A Autoridade da Concorrência (AdC) anunciou esta quarta-feira mais uma multa milionária ao setor da grande distribuição. A AdC sancionou a Auchan, Lidl, Modelo Continente, Pingo Doce, “juntamente com um fornecedor comum de sumos, néctares e refrigerantes”, e dois responsáveis individuais “por terem participado num esquema de fixação de preços de venda ao consumidor (PVP) dos produtos daquele fornecedor”. Segundo a ficha do processo, o fornecedor é a Sumol+Compal.

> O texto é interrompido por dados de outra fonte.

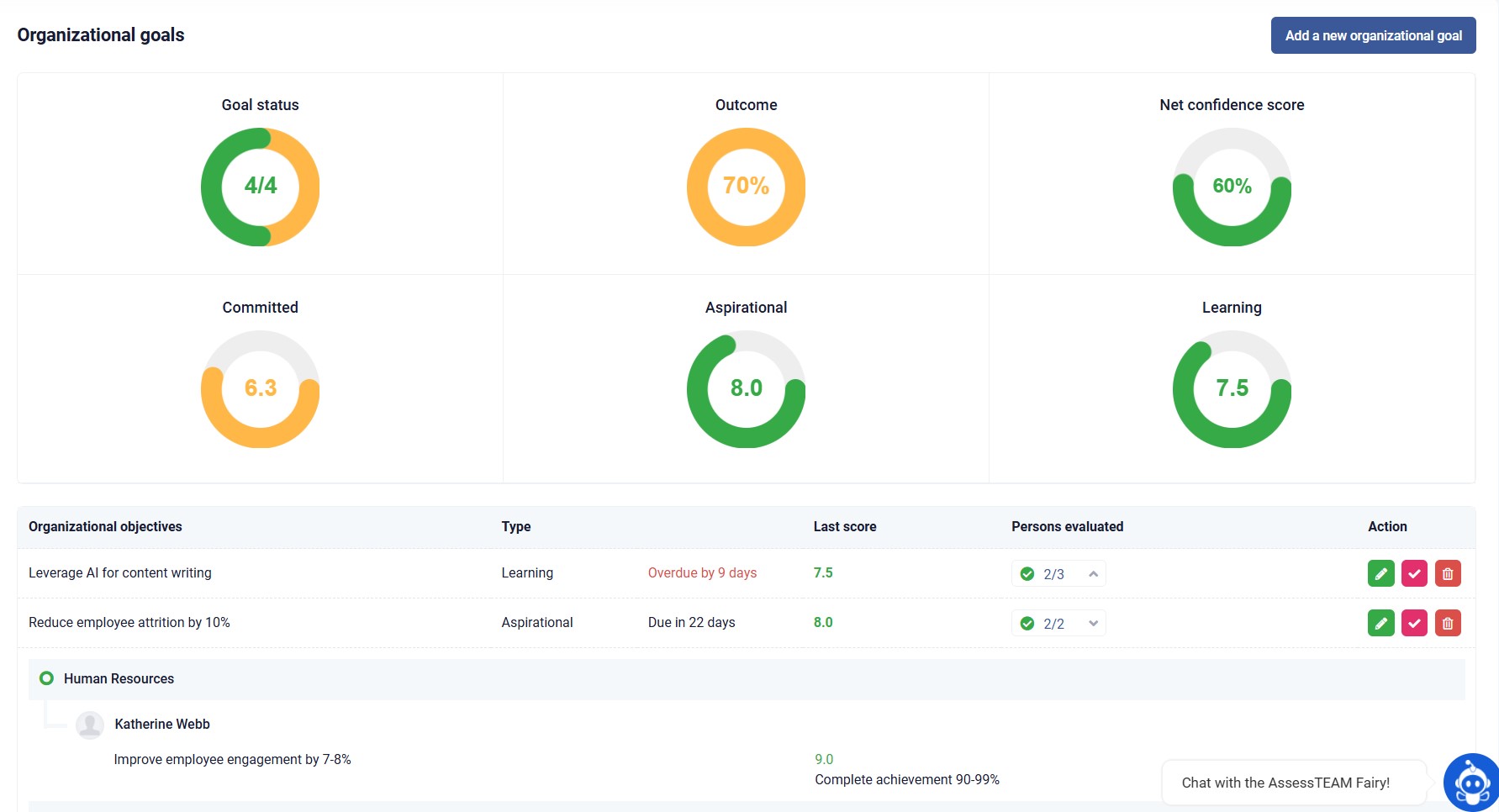Open the Chat with the AssessTEAM Fairy bubble
Screen dimensions: 1499x812
pyautogui.click(x=1285, y=783)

A coima ascende a 80 milhões de euros. A maior fatia da multa cabe à Sumol+Compal, condenada a pagar 25,1 milhões de euros. Segue-se o Modelo Continente, com 24 milhões de euros, e o Pingo Doce, com 20,9 milhões de euros. O Lidl foi condenado a uma coima de 5,5 milhões de euros, enquanto a Auchan terá de pagar 4,4 milhões. Os dois responsáveis individuais do fornecedor foram condenados a coimas de 15.200 e 12.500 euros.

A prática em causa, revela a AdC, “determinou que a prática durou mais de catorze anos – entre 2002 e 2017, e visou vários produtos da distribuidora de bebidas e vegetais preparados, tais como sumos e néctares e refrigerantes com e sem gás”.

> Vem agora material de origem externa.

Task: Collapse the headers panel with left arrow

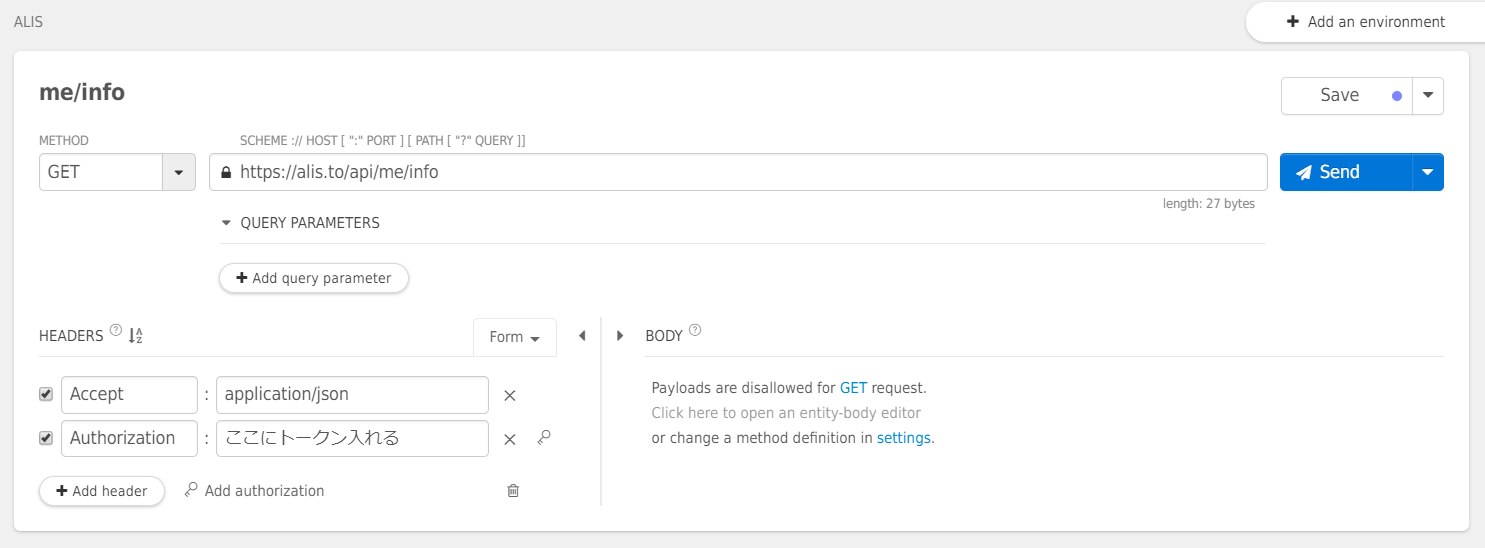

Na decisão, a AdC “impôs a cessação imediata da prática, uma vez que não se pode excluir que o comportamento investigado ainda esteja em curso”.

Em causa está mais uma prática conhecida como hub-and-spoke, que tem sido o grande foco da AdC, em relação à distribuição, nos últimos dois anos. Aqui, ao contrário do que acontece nos casos de cartel tradicional, as cadeias de distribuição alinham os preços sem comunicar diretamente entre si, não mantendo contactos bilaterais com o fornecedor. O objetivo daquilo que a AdC classifica como “uma conspiração equivalente a um cartel”, é concertar os preços praticados ao consumidor.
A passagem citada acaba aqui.